中耳炎について

▼耳は「外耳」「中耳」「内耳」の3つに分けらます。外耳で音を集め、中耳で音を伝え、内耳で音を感じます。
▼耳は小さな部屋で、中耳の圧と大気圧とがほぼ等しくなっているのが正常の状態です。その圧力の調節をしているのが「耳管」です。
▼耳管は中耳と咽頭をつないでいます。普段は閉じていますが、物を飲んだり、あくびをした時に開いて中耳に空気を送り、中耳の圧が減らないようにしています。

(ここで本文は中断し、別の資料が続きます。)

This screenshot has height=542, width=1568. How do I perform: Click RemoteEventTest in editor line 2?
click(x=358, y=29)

▼風邪や鼻の急性炎症が起きたときに、その炎症が耳管を伝わって中耳に波及し、 中耳の粘膜が炎症を起こし膿が出てくるのがいわゆる「急性中耳炎」です。

▼症状
主な症状は、耳の痛み・耳が詰まった感じ・難聴などです。 小さなお子さんの場合は痛みを訴えられないことも多く、「機嫌が悪い」「夜泣きをする」「なかなか眠らない」といった様子で気づかれることがあります。発熱を伴うことも少なくありません。
▼治療
軽症であればお薬で改善することが多いですが、中耳に膿がたくさん溜まっている場合には「鼓膜切開」を行い、膿を排出することもあります。 ただし、鼓膜切開だけでは不十分です。中耳炎は「耳のかぜ」とも言える病気ですので、風邪で熱があるときと同じように、ご自宅で安静に過ごすことが大切です。
▼鼓膜切開後の経過
切開を行った後、通常は数日から1週間程度、鼓膜に孔が開いた状態が続きます。 この間に耳管や鼻・のどの炎症が治まれば、鼓膜が閉じても膿は再び溜まりません。

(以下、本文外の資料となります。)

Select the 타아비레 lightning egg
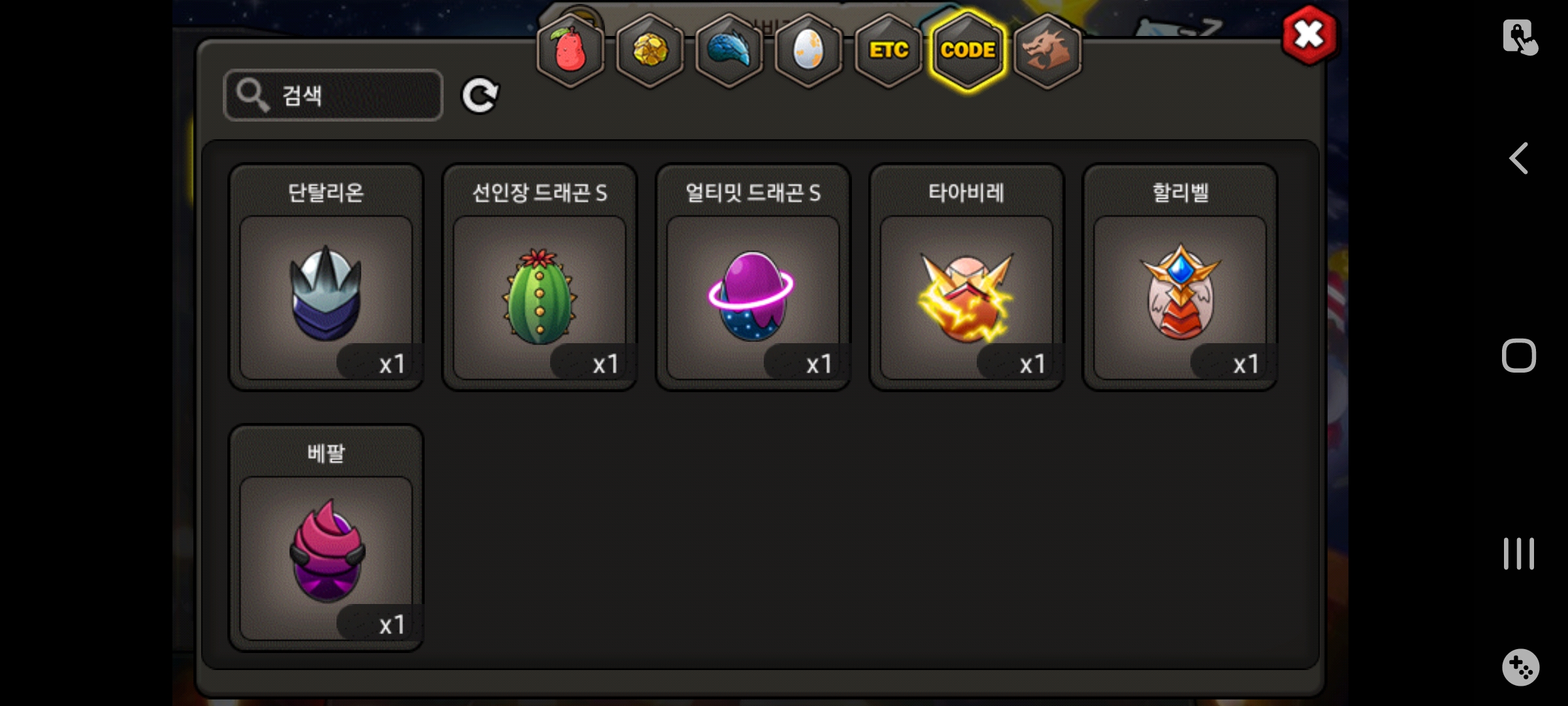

しかし、炎症が治まる前に孔がふさがってしまうと、再び膿が溜まってしまいます。そのため、鼻やのどの治療を並行して行うことが非常に重要です。
▼鼓膜切開は治療の第1歩
切開はあくまで治療の第一歩にすぎません。 切開した後の傷の治り具合、鼻やのどの状態、薬の効果などを確認しながら、中耳炎が回復していく経過をしばらくの間見守る必要があります。
数週間治療を続けて「だいぶ治った」と思っても、風邪をひくとすぐに再発し、振り出しに戻ることも珍しくありません。
▼よくある誤解について
「切開をするとクセになるのでは?」と心配される方がいらっしゃいますが、これは誤解です。 誰でも風邪は年に数回はひきます。中耳炎を繰り返す人とそうでない人がいるのは、「耳管の働きの良し悪し」が大きく関係しています。
耳管の働きが悪い方は、鼻やのどの炎症が中耳に広がるのを防ぐことができません。そのため中耳炎を繰り返しやすく、切開の回数も増える傾向があります。膿が中耳に溜まったままでは炎症がさらに悪化するため、切開をして早く膿を排出する方が治りも早くなります。
▼副鼻腔炎との関係 中耳炎の患者さんの多くは、副鼻腔炎(蓄膿症)を合併しています。 副鼻腔炎は慢性化しやすく、すぐに治るものではありません。副鼻腔炎が改善しない限り、中耳炎もなかなか治らないのです。

▼繰り返し中耳炎を起こす方や、慢性的に中耳に液が溜まる滲出性中耳炎の方には、鼓膜に小さな孔をあけてチューブを挿入し、一定期間留置する「鼓膜チューブ挿入(鼓膜チュービング)」という治療を行うこともあります。